Median household income: $53,926
Median age: 40.1
Black/African American: 5.61%
American Indian/Alaskan Native: 2.24%
Native Hawaiian/Pacific Islander: 0.89%
Some other race: 3.67%
2+ Races: 4.81%
What’s the Rent?
Median home price: $575,000
Median rent for one bedroom: $1,250
Where Do You Eat?
Nohm, a Korean word that means “people,” is not a Japanese-Korean restaurant. It is both, concurrently. Its fastidious owner David Chon emphatically wants you to know that his labor of love is not a “fusion” restaurant. This means your tabletop could see a steaming hot bowl of Japanese oden, a brothy stew of fish cakes, stuffed shiitake, marinated egg and braised daikon, alongside a selection of meats on skewers prepared the traditional Korean way.
Where Do You Drink?
The Witchers, as we call them, are a dark cabal of cocktail diviners who continue to sling some of the most inventive and potent potables in town. Their deliberately small bar (Water Witch) is a neighborhood anchor that draws a hip (sometimes tragically so) crowd who come to see and be seen and enjoy the Witchers’ magic.
Where Do You Play?
Smith’s Ballpark is such a nice place that you don’t even have to care about baseball to enjoy an evening or an afternoon there.

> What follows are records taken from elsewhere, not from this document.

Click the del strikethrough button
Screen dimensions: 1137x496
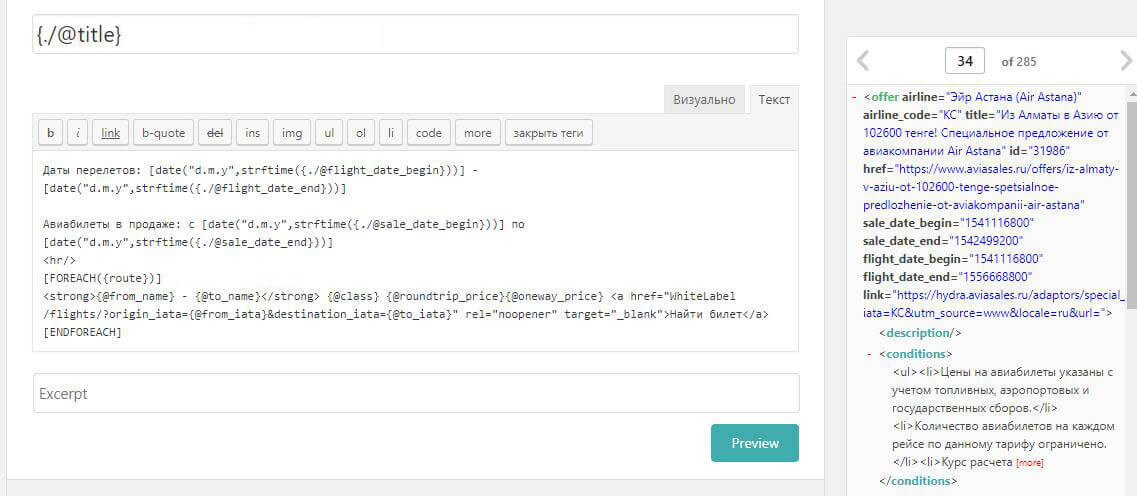(215, 133)
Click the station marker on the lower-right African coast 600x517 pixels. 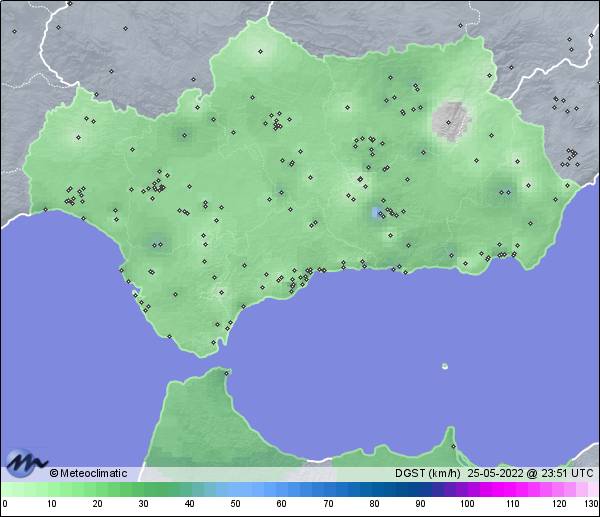coord(452,446)
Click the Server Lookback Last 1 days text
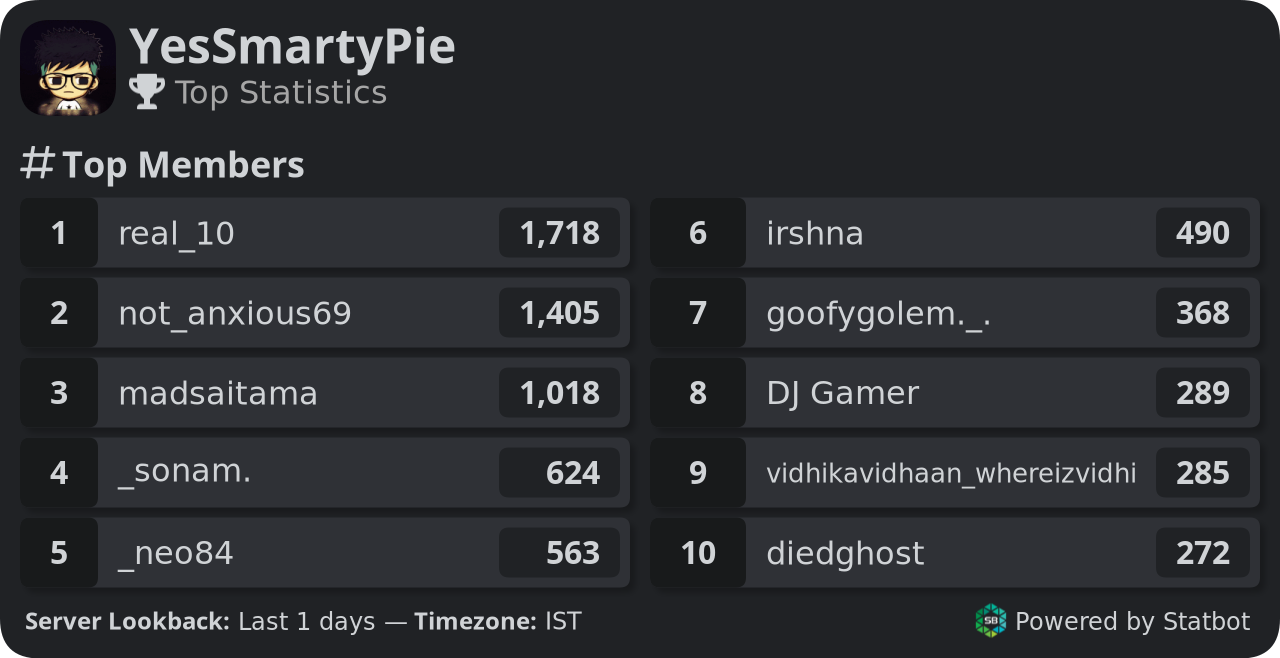The width and height of the screenshot is (1280, 658). [x=200, y=621]
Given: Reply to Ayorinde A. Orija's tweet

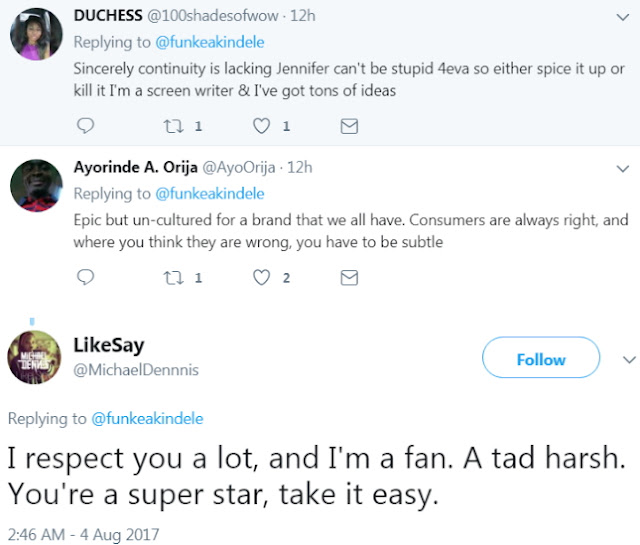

And if you do care about baseball, the Bees don’t stink. The team’s roster is chock full of the Los Angeles Angels’ top young prospects who play their guts out hoping for their ticket to The Show.
Where Do You Shop?
Although a bit east of the main construction site, Randy’s Records is spiritually aligned with the hipster spirit willing this area into existence. The store goes back to 1978 and, well, its interior looks exactly like 1978, down to the wooden paneling and fritzy fluorescent lighting. Its eponymous Randy (Randy Stinson) retired in 2018 but his son Sam still holds court behind the cash wrap, employing an endless supply of college-aged kids who innately know working in a record store is the job to guarantee they are, in fact, way cooler than their friends.